Miguel de Unamuno Quotes

Miguel_de_Unamuno_1925Miguel de Unamuno, was a Spanish philosopher and poet, most famous for his work Tragic Sense of Life. Here are a few of the many great passages from his work:

“We can only know and feel humanity in the one human being which we have at hand.”

“Happiness is a thing that is lived and felt, not a thing that is reasoned about or defined”

“Man dies of cold, not of darkness.”

“Unless a man aspires to the impossible, the possible that he achieves will be scarcely worth the trouble of achieving.”

“The greatest height of heroism to which an individual, like a people, can attain is to know how to face ridicule; better still, to know how to make oneself ridiculous and not to shrink from the ridicule.”

“Yes, yes, I see it all! – an enormous social activity, a mighty civilization, a profuseness of science, of art, of industry, of morality, and afterwards, when we have filled the world with industrial marvels, with great factories, with roads, museums, and libraries, we shall fall exhausted at the foot of it all, and it will subsist – for whom? Was man made for science or was science made for man?”

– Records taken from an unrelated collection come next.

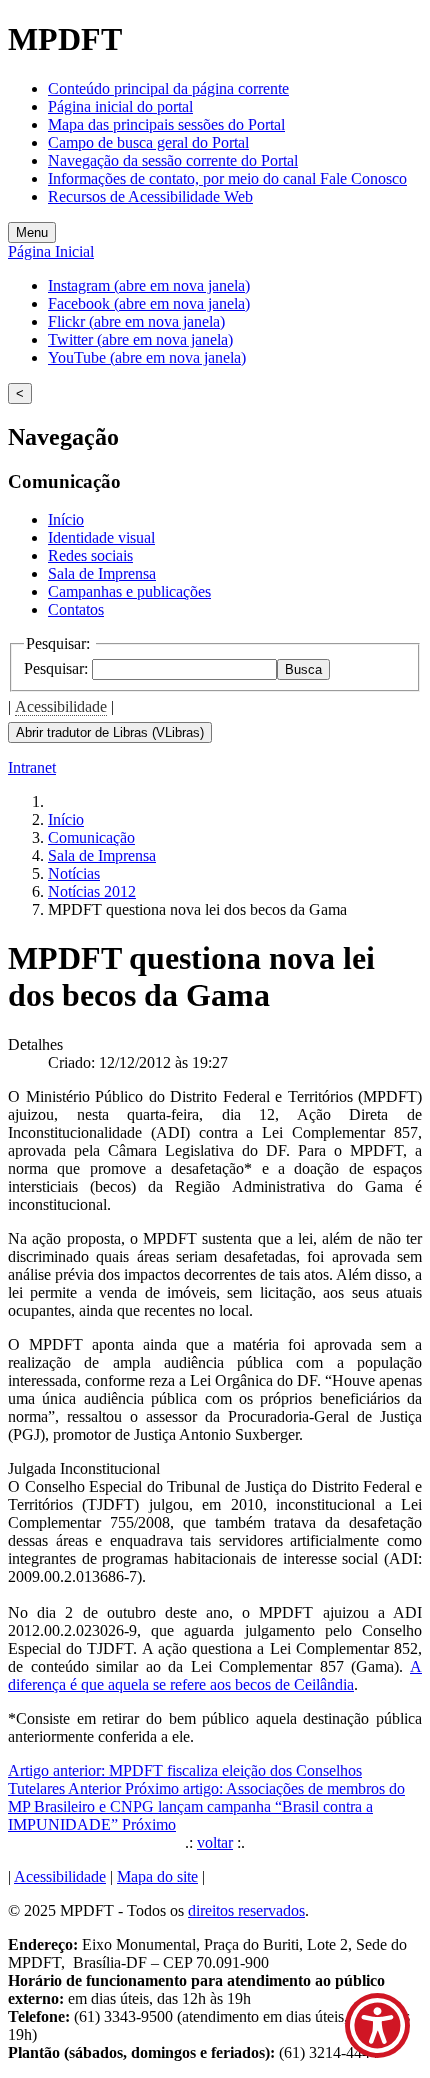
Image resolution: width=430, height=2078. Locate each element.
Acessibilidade (61, 706)
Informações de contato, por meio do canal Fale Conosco (227, 178)
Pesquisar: (58, 668)
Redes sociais (90, 555)
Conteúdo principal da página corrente (168, 88)
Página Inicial (51, 251)
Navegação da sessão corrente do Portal (173, 160)
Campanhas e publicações (129, 591)
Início (66, 519)
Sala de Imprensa (102, 573)
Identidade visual (101, 537)
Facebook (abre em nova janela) (149, 303)
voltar (215, 1842)
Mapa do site (157, 1876)
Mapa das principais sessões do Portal (166, 124)
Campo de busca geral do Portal (148, 142)
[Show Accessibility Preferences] (377, 2025)
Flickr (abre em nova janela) (136, 321)
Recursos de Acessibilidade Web (150, 196)
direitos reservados (246, 1910)
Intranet (32, 767)
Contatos (76, 609)
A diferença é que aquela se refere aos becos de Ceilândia (215, 1675)
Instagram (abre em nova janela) (149, 285)
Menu (32, 232)
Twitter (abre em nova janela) (140, 339)
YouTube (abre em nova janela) (147, 357)
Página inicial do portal (120, 106)
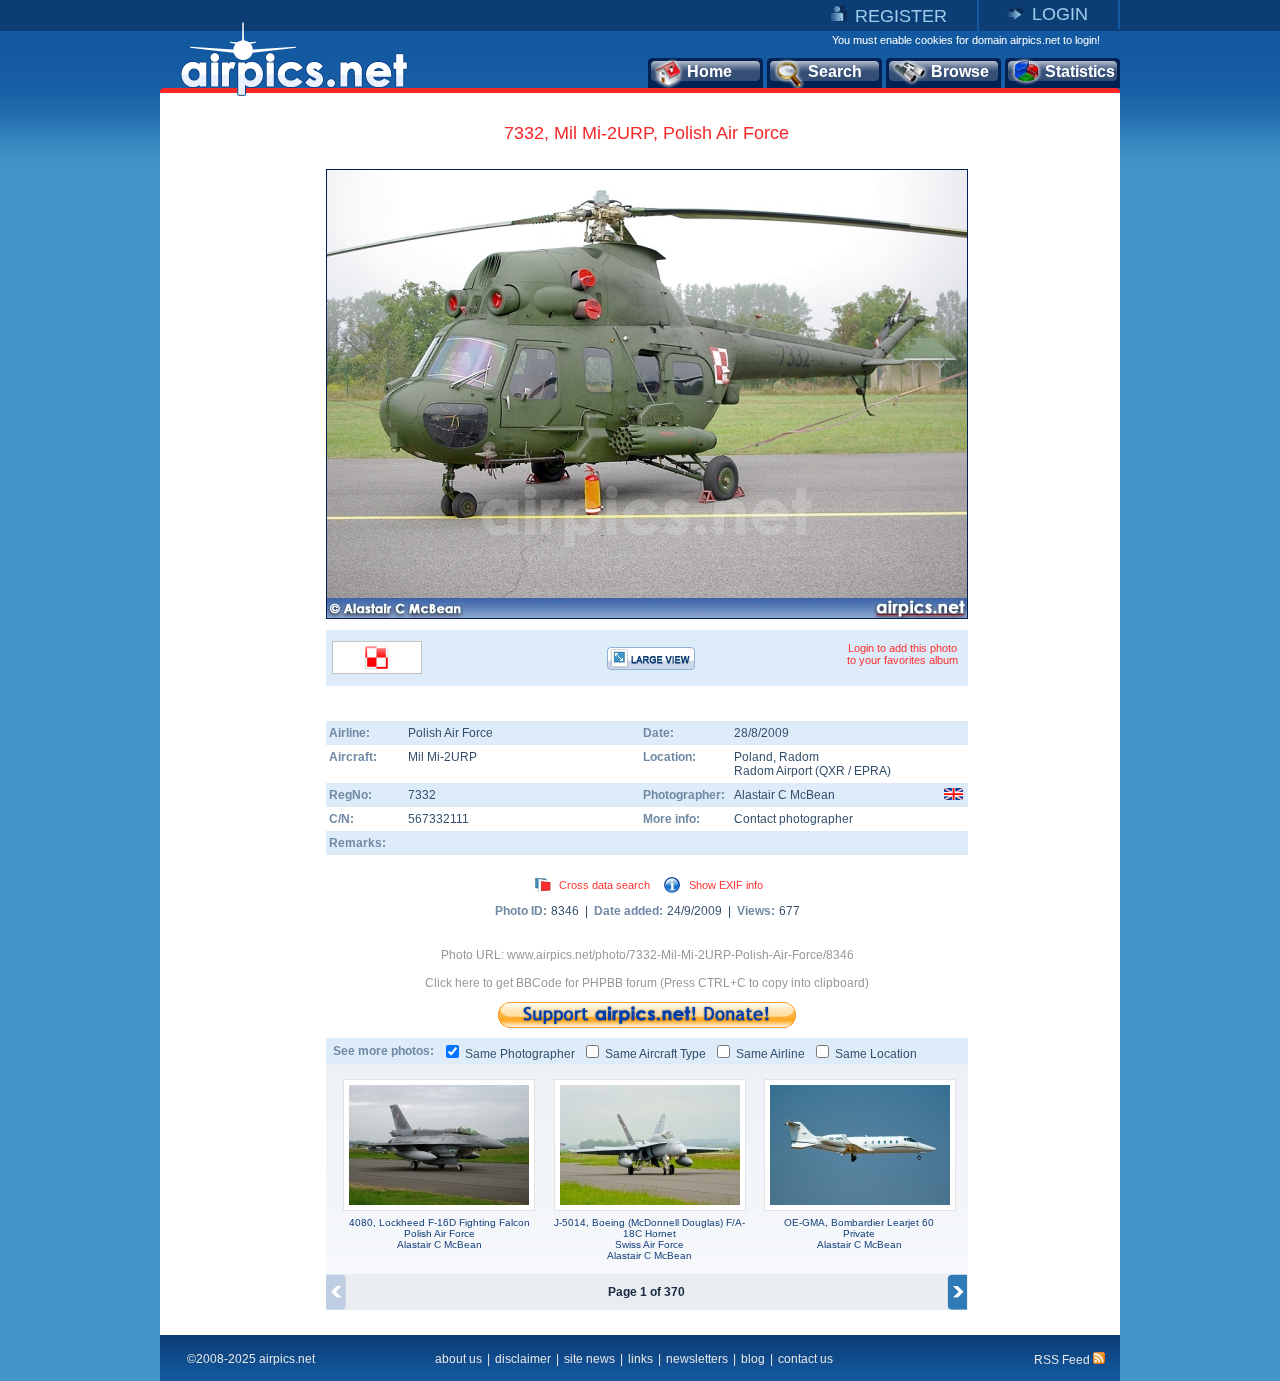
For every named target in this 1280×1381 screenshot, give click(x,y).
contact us (805, 1359)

“Why do I wish to know whence I come and whither I go, whence comes and whither goes everything that environs me, and what is the meaning of it all? For I do not wish to die utterly, and I wish to know whether I am to die or not definitely. If I do not die, what is my destiny? and if I die, then nothing has any meaning for me. And there are three solutions: (a) I know that I shall die utterly, and then irremediable despair, or (b) I know that I shall not die utterly, and then resignation, or (c) I cannot know either one or the other, and then resignation in despair or despair in resignation, a desperate resignation or are resigned despair, and hence conflict.”

“And after all, what is madness and how can we distinguish it from reason, unless we place ourselves outside both the one and the other, which for us is impossible.”

“We need that others should believe in our superiority to them in order that we may believe in it ourselves, and upon their belief base our faith in our own persistence, or at least in the persistence of our fame. We are more grateful to him who congratulates us on the skill with which we defend a cause than we are to him who recognizes the truth or the goodness of the cause itself.

“…the longing for immortality, is it not perhaps the primal and fundamental condition of all reflective or human knowledge? And is it not therefore the true base, the real starting-point, of all philosophy, although philosophers, perverted by intellectualism, may not recognize it? For the present let us remain keenly suspecting that the longing not to die, the hunger for personal immortality, the effort whereby we tend to persist indefinitely in our own being, which is, according to Spinoza, our very essence, that this the affective basis of all knowledge is the personal inward starting-point of all human philosophy, wrought by a man and for all men… And this personal and affective starting point of all philosophy and all religion is the tragic sense of life.”

“The cure for suffering–which, as we have said, is the collision of consciousness with unconsciousness–is not to be submerged in unconsciousness, but to be raised to consciousness and to suffer more. The evil of suffering is cured by more suffering, by higher suffering. Do not take opium, but put salt and vinegar in the soul’s wound, for when you sleep and no longer feel the suffering, you are not. And to be, that is imperative. Do not then close your eyes to the agonizing Sphinx, but look her in the face and let her seize you in her mouth and crunch you with her hundred thousand poisonous teeth and swallow you. And when she has swallowed you, you will know the sweetness of the taste of suffering.”

“”Man is perishable. That may be; but let us perish resisting, and if it is nothingness that awaits us, do not let us so act that it shall be a just fate.” Change this sentence from its negative to the positive form – “And if it is nothingness that awaits us, let us so act that it shall be an unjust fate” – and you get the firmest basis of action for the man who cannot or will not be a dogmatist.”